* **Fragmento del texto**:
----
La grasa se autocontrola. Uno de los estímulos que reciben los adipocitos es el de la señal de leptina que ellos mismos producen para alertar a nuestro cerebro de que paremos de comer. La hormona activa conexiones nerviosas que regresan a la grasa para indicarle que ahora le toca almacenar y quemar lo ingerido.
Si este feedback se recibe correctamente, como un bumerán, la leptina pone en marcha el proceso de pardeamiento en los adipocitos, que cambian de blanco a beis mediante la activación de factores de transcripción como el denominado PPARβ/δ.
Cuando esta proteína se activa, se une al ADN y dirige la información para que los procesos de oxidación, almacenaje de lípidos o los procesos inflamatorios en el interior de las células estén controlados. Entonces comienzan a aparecer los adipocitos beis. Encargados de oxidar lípidos con mayor eficacia, permiten que la grasa almacenada se localice en zonas preparadas para ello. Es importante que órganos tan vitales como el hígado o el corazón no acumulen lípidos en su interior o a su alrededor, ya que la función principal de sus células no es la de almacenar grasa.
Potenciar el proceso está en nuestras manos: una buena alimentación o el ejercicio físico ayudan a que la sensibilidad de estas conexiones sea mayor y que nuestro tejido adiposo mantenga esa capacidad de transformación.
Cuando no podamos comer más, también habrá que explicarles a nuestros abuelos que el color de los michelines importa, y que la leptina se está ocupando de ello.
----
Entradas almacenadas
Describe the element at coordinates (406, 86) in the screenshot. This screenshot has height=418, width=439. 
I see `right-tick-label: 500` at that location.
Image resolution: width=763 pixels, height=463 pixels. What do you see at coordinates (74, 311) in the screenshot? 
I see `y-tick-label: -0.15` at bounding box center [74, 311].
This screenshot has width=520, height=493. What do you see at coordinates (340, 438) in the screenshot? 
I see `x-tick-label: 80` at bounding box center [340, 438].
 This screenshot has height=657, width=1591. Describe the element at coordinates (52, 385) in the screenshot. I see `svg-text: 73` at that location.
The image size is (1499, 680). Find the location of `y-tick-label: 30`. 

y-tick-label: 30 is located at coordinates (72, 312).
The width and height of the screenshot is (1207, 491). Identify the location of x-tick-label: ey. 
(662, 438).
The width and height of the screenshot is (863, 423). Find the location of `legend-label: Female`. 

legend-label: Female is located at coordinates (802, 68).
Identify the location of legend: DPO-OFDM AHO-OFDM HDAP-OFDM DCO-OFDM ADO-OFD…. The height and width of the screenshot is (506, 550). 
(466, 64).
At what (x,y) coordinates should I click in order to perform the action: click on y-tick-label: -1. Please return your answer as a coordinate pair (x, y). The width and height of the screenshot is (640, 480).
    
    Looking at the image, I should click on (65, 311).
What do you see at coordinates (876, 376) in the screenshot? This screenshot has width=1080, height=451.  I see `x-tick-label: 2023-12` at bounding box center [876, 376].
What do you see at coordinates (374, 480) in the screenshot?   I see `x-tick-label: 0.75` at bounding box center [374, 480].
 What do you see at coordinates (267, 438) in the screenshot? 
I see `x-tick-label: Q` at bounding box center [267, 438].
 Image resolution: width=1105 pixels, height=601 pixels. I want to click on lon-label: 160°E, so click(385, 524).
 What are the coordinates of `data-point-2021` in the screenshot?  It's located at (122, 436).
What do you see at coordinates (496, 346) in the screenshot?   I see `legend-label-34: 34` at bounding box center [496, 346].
----
* **Tarea 1**:
Según el fragmento sobre la leptina, ¿qué factor de transcripción se activa cuando los adipocitos cambian de blanco a beis?
* **Tarea 2**:
Imprima sin cambios el pasaje del fragmento sobre la leptina que comienza con "Si este feedback" y continúa hasta "de almacenar grasa.".
Las filas constituyen un material aparte, independiente del fragmento sobre la leptina.

* **Respuesta escrita 1**:
El denominado PPARβ/δ.

* **Respuesta escrita 2**:
Si este feedback se recibe correctamente, como un bumerán, la leptina pone en marcha el proceso de pardeamiento en los adipocitos, que cambian de blanco a beis mediante la activación de factores de transcripción como el denominado PPARβ/δ.
Cuando esta proteína se activa, se une al ADN y dirige la información para que los procesos de oxidación, almacenaje de lípidos o los procesos inflamatorios en el interior de las células estén controlados. Entonces comienzan a aparecer los adipocitos beis. Encargados de oxidar lípidos con mayor eficacia, permiten que la grasa almacenada se localice en zonas preparadas para ello. Es importante que órganos tan vitales como el hígado o el corazón no acumulen lípidos en su interior o a su alrededor, ya que la función principal de sus células no es la de almacenar grasa.